Pero, teniendo “la sartén por el mango”, los mayores responsables de los crímenes más atroces ‒quienes los ordenaron‒ se arroparon con la amnistía y se “hermanaron” los antiguos enemigos. Por eso está el país como está: secuestrado por políticos facinerosos coludidos con la corrupción y otras prácticas delincuenciales, siempre bañado en sangre y marcado por el dolor, viendo morir o huir a su juventud en situación de extrema vulnerabilidad y con la esperanza por los suelos después de tantos cantos de sirena mal entonados, elección tras elección en la posguerra.
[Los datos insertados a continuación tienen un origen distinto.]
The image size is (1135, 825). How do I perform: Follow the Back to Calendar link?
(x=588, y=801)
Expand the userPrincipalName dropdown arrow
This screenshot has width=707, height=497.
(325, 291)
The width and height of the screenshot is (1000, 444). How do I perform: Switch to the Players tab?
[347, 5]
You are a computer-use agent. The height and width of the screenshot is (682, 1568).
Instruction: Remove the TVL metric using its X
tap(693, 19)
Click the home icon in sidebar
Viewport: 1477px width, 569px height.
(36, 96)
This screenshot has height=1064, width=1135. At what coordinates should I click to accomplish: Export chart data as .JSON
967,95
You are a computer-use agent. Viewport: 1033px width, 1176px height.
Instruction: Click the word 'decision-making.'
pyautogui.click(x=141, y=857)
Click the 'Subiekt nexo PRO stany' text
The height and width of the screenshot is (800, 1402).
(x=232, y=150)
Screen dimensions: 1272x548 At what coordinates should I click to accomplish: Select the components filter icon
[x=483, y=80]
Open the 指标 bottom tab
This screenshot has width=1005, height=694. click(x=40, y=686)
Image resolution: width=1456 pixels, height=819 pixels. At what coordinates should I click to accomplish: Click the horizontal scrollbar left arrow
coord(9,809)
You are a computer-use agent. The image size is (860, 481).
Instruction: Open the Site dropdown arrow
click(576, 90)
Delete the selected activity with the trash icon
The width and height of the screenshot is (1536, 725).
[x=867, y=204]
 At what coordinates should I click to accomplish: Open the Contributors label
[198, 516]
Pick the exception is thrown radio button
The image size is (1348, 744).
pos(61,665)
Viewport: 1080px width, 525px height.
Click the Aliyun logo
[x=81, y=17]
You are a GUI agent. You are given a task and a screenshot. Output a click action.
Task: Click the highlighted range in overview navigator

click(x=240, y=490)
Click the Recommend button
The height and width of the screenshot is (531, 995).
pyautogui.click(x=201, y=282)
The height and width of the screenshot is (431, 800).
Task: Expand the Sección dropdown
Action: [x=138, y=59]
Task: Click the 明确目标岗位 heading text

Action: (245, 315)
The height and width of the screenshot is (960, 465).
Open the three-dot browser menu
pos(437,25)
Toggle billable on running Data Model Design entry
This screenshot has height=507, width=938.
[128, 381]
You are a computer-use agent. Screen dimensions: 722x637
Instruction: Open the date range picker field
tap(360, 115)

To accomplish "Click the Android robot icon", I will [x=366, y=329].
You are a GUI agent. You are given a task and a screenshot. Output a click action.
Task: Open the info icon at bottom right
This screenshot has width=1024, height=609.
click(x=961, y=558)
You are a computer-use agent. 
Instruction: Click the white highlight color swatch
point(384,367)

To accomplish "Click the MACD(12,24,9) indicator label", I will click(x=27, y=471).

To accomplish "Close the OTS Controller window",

Pero las viejas, feas y desgastadas sílfides comienzan a ser sustituidas y se escuchan nuevas cantaletas… ¡Ojo y oído atentos!
El Acuerdo de Ginebra y la muerte cruel de Katya cumplieron ‒este 4 de abril‒ veintiocho y diecinueve años, respectivamente. A propósito, alguien me preguntó por qué no se había impartido justicia en el caso de ella. Sencillo pero indignante: porque la impunidad se entronizó para favorecer a criminales de “altos vuelos” y el camino hacia el Estado de derecho se torció. ¿Cuántos niños y niñas masacraron en El Mozote? ¿400, 500 o más? ¿Cuántos de sus verdugos han sido castigados? ¡Ninguno! Pero declarada inconstitucional la amnistía, se puede retomar ese camino para que ‒interpretando a Montesquieu‒ la justicia en el país sea como la muerte: sin excepciones.